Nadine Schneider erzählt in der dritten Person. Erinnerungen an die Vergangenheit, Spurensuche nach Identität und nach David – sie geht tief in die Zerrissenheit des Charakters hinein. Die Flucht aus einem «System, das einem keine Zukunftsoptionen bietet, das enorm in die Privatsphäre eingreift». Schwerhörigkeit und das Schwimmen ziehen sich durch die gesamte Familie, das Überwasserhalten in schweren Zeiten, das Abtauchen und Untergehen. Die Familie, die Großmutter mütterlicherseits und die väterlicherseits; arm und reich, Gegenpole. Der Vater, ein gewalttätiger Säufer, ein Bruder, der sich im Gemüsegarten erschossen hat; der Freund, der mehr als ein Freund war. Familie, Freundschaft, Verlust, Verrat, Verachtung. Geschickt lässt die Autorin Leerstellen. Völlig unaufgeregt blättert sie die Geschichte von vorn nach hinten auf. Eine unausgesprochene Feindseligkeit an allen Ecken brodelt im Untergrund bis zum wirklich bitteren Ende.
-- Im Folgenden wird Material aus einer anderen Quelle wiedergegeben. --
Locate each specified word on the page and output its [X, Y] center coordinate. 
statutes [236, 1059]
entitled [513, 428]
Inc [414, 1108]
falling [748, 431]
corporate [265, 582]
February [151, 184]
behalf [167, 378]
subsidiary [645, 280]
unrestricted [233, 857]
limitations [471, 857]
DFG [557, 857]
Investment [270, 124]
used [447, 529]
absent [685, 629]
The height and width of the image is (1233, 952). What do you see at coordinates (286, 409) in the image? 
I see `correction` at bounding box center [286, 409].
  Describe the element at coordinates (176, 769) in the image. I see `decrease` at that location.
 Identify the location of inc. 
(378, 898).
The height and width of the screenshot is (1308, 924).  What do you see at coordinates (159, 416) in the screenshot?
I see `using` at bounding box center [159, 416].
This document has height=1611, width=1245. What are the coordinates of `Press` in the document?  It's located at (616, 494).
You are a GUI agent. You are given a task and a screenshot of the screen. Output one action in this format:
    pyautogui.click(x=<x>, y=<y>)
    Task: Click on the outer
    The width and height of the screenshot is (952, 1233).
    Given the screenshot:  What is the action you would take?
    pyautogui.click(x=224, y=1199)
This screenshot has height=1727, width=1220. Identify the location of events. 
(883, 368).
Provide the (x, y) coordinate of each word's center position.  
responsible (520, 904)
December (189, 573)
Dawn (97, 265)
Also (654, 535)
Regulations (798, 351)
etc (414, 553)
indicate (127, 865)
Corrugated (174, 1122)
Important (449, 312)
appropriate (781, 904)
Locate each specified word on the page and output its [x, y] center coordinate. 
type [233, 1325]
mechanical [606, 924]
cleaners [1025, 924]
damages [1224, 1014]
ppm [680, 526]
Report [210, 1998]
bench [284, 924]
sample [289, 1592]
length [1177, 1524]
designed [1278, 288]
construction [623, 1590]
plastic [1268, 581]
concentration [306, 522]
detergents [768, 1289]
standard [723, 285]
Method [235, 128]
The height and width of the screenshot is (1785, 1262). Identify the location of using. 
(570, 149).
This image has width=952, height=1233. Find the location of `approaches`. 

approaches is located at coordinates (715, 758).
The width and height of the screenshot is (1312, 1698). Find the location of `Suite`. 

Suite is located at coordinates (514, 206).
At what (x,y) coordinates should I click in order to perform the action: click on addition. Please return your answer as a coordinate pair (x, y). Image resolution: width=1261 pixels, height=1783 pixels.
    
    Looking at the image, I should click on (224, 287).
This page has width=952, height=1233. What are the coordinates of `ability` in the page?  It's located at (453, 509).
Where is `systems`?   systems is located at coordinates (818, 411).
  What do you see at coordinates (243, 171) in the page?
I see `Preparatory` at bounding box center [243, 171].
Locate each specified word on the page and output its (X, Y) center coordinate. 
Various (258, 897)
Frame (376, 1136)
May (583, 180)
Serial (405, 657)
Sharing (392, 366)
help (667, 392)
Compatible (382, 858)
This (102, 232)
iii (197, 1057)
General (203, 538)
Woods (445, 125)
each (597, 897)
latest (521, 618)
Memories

Johannes wird erfahren, was damals geschah, und er ist genauso geschockt wie der Lesende.
«Man konnte seine Familie verlassen, man konnte hunderte von Kilometern zwischen sich und die Orte seiner Kindheit bringen, man konnte gut vergessen üben, mit einem tückischen Fluss im Rücken, der einen trennte von den ganzen Verwandten und Verschwägerten, von den Blutsbanden, den Wie-aus-dem-Gesicht-Geschnittenen, aber eine Familie ließ sich so leicht nicht loswerden. Sie hatte ihre eigenen Wege und früher oder später begegnete man ihr auf einem dieser Wege wieder.»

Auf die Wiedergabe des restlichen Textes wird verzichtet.